Wednesday, January 11, 2017

The Longest W-Day

With the annual Consumer Electronics Show (CES) just wrapping up in Las Vegas this past week, it brings up that sacred January anniversary tied to the show every year, that all Blu-ray disk home-theater fans of the right generation hold dear--The one that summarized all the industry's suffering and troubles under the '06-'08 "Format War II" of Blu-ray vs. HDDVD:
Last Wednesday, January 4, we pause for the observance of the day that united all us home-theater disk fans in an appreciation of how the fans, not the companies, drive the market in deciding the best format...A date which became known in fame and infamy as "W-Day".

To save space, a brief historical rundown on the technical "Red vs. Blue" specs and backstory of the great '06-'08 war:
RoughlyDrafted, "Origins of the Blu-ray vs. HDDVD War", 8/29/07
Hi-Def was already becoming the "new frontier" of home theater in theoretical vaporware at industry shows long before the FCC's new standard for digital HDTV sets made it a necessity.  Even as far back as '04, when companies were only presenting their prototypes for new high-definition compression or extended-capability disks, the battle lines were already being drawn between hardware companies and studios for loyalty, in the battle for the successor to DVD's crown.
Blu-ray was Sony's hardware baby, so Sony naturally committed their studio titles, along with their recently acquired MGM titles.  Universal was tied to Dreamworks, Dreamworks was tied to Microsoft in deals for animation software, and both had to be solidly behind HD, if they knew what MS thought was good for them--While Toshiba's Japanese execs addressed the issues with Japanese reserve, it was Universal Marketing VP Ken Graffeo who soon became Blu-ray's most hated rah-rah cheerleader for HDDVD.  Fox cited software-security concerns as reasons not to support HDDVD, but took its time before going Blu.  Disney, having just merged with Pixar and gotten Steve Jobs as a board member into the bargain, now had a very, very vested interest in not seeing Microsoft and VC-1 win the home theater battle, and in seeing Blu-ray win to keep hi-def movie coding out of Bill Gates' hands.

* * * * * * * * *

■ Task to complete
Please carry on the blog post about the Blu-ray vs. HD DVD format war from the point where it stops.

■ Material shown
* * * * * * * * *

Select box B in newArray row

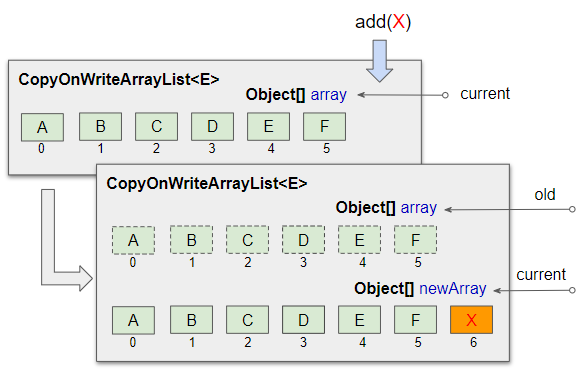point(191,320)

* * * * * * * * *

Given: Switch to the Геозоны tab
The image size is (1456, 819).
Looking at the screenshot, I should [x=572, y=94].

* * * * * * * * *

■ In response
And that left Warner and Paramount as the swing votes.  The uncommitted studios were caught in No Man's Land between the battle, with no clear winner to support, neither side gaining decisive ground, and forced to release two sets of titles, one for each format--
Warner released titles in both formats, but while Sony was wooing the action and comedy demographic to Blu-ray, Warner believed HDDVD would ultimately become the "film fan's" discerning format for watching Casablanca and The Searchers.   Paramount released both formats, but infamously took a "contribution" from Toshiba to move their support to HDDVD, in return for needed funds for their Star Trek TV restoration--A move that had the industry crying "Traitors!", and blackened HDDVD's image overnight as the product of a weasel company that would pull any stunt to win the War.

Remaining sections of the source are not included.